[OSM-dev] Ordering OSM-Files (was: visible-Flag in PBF)

Mon May 9 23:41:19 BST 2011

On Sun, May 8, 2011 at 5:19 AM, Jochen Topf <jochen at remote.org> wrote:
> One point that came up in the PBF discussion was the questions of ordering OSM
> files. Lets try to analyze that and try to separate the different issues:
>
> 1. Order of object types
>
> OSM files contain three different kinds of objects: nodes, ways, and relations.
> In the future new types of objects might be added, such as a native area type.
> Not all files contain all object types, for instance relations can be missing
> if there are no relations in a bbox.
>
> It makes processing easier if all objects of one type are bunched together.
> It doesn't have to be this way, but it is almost always the case currently.
> Note that the PBF format is optimized for that case with its structure of
> blobs.

As long as bunches of the same type are at least a few thousand nodes,
PBF will handle it OK.

>
> Bunching objects of the same type together is probably always better for
> applications reading the data. For some applications it might not matter, but
> for others it makes processing a lot easier (because you can be sure you have
> read all data of a specific type before you start processing a different type).
> On the other hand writing data might be much easier when you don't have to take
> this into account. You can, for instance, basically just concatenate two files
> to get a new OSM file.
>
> I think the use cases where you want to rely on the ordering are important enough
> to warrant some kind of flag that promises you that the objects are bunched
> together according to object type.
>

I assume you mean sorted.

> The next question is what the order of the object types should be.  Currently
> almost all OSM files have first all nodes, then all ways, then all relations.
> That order makes sense, for instance, if you want to be able to easily cut a
> bbox from the file. If you wanted to assemble multipolygons, a different order
> would be better (relations, ways, nodes or relations, nodes, ways). I am not
> sure we can ever decide on one particular "best" order here. But maybe it
> would make sense to allow different orders and note them down in the header.
> This way a program could decide in the beginning how many passes it needs over
> the data or maybe even use a different algorithm depending on the order.
>
> 2. Order of objects
>
> There is another order issue. Objects themselves can be ordered or not.
> Currently most OSM files have the objects (nodes, ways, and relations) each
> ordered according to ID. I guess that most programs do not depend on that
> order, but some might. And there might be some optimizations that can be done
> if the order is known, for instance you could stop reading a file if you see
> IDs larger than the largest ID you are interested in for some reason.
>
> Other orderings instead of ID could be possible, for instance by timestamp.
>
> I suggest we add an optional flag to the file saying "objects are ordered
> according to ID".
>
> If we have those additional flags an application can directly see whether it
> can read a file (efficiently). Most applications will probably work with any
> order, but in case an application can't work without that order it can
> immediately give an error message and stop. The user can then use Osmosis or
> some other program that can order the file in the necessary order and re-run
> the application.

Yes. How about the following optional feature flags to indicate sort order:

 Sort.NodeWayRelationThenID
     --- Because this is the default order of the planet.
 Sort.Unordered
     --- Explicitly indicate that the order is unknown.
 Sort.RelationWayNodeThenID
     --- Because this order makes multipolygon/region extraction more efficient.

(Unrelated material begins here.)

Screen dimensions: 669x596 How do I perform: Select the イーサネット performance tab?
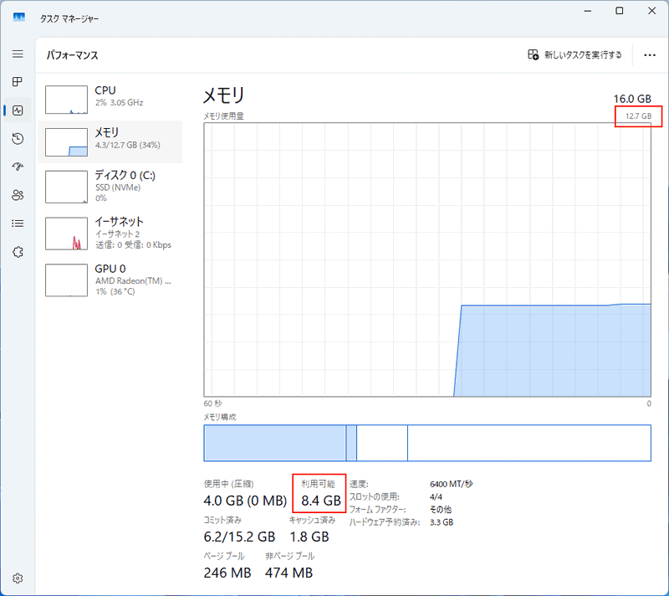109,233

What are the motivations for the other sort orders you proposed above?

>
> To optimize the case where the order is wrong for an application a bit further
> I think we also want the flags outside the compressed blobs to tell us whats
> inside. I agree that thats a cleaner solution than storing the offset of the
> first blobs with certain object types somewhere.
>

This option would be to use the indexdata field and for each block have:

message IndexData {
   optional int32 nodecount = 16
   optional int32 waycount = 17
   optional int32 relationcount = 18
}

Should this have a count of invisible entities?

> Another option would be a special block that says: The following blocks are
> all ob object type X until you get some special end block (or the start
> block for a different object type). This would reduce the overhead on each
> block slightly for the price of having an additional block type.

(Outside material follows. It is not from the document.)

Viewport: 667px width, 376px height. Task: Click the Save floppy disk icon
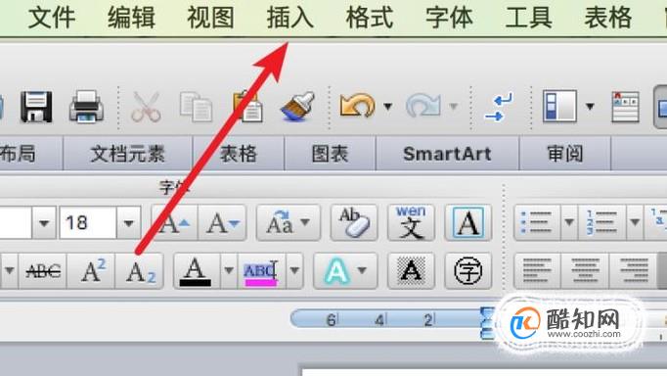tap(36, 107)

I think this approach is a big ugly, its also more fragile as it
doesn't allow semi-structured data. (I could imagine a file thats
partially geographically sorted by continent.) Counts work no matter
how the file is structured. However, this approach has one big
advantage: it would save about 1 megabyte/planet compared to entity
counts.

What about a third alternative: None of the above. PBF is fast enough
that you could scan the entire file and build counts for each block in
5-10 minutes, maybe faster because you don't need to fully decode a
block to get its entity count. Marker blocks only work with sorted
data. Counts inflate the planet by 1mb and don't really solve the
problem.  What makes 1MB or a marker block worth having

I'm now less convinced of the value of this feature. What is it for?

Scott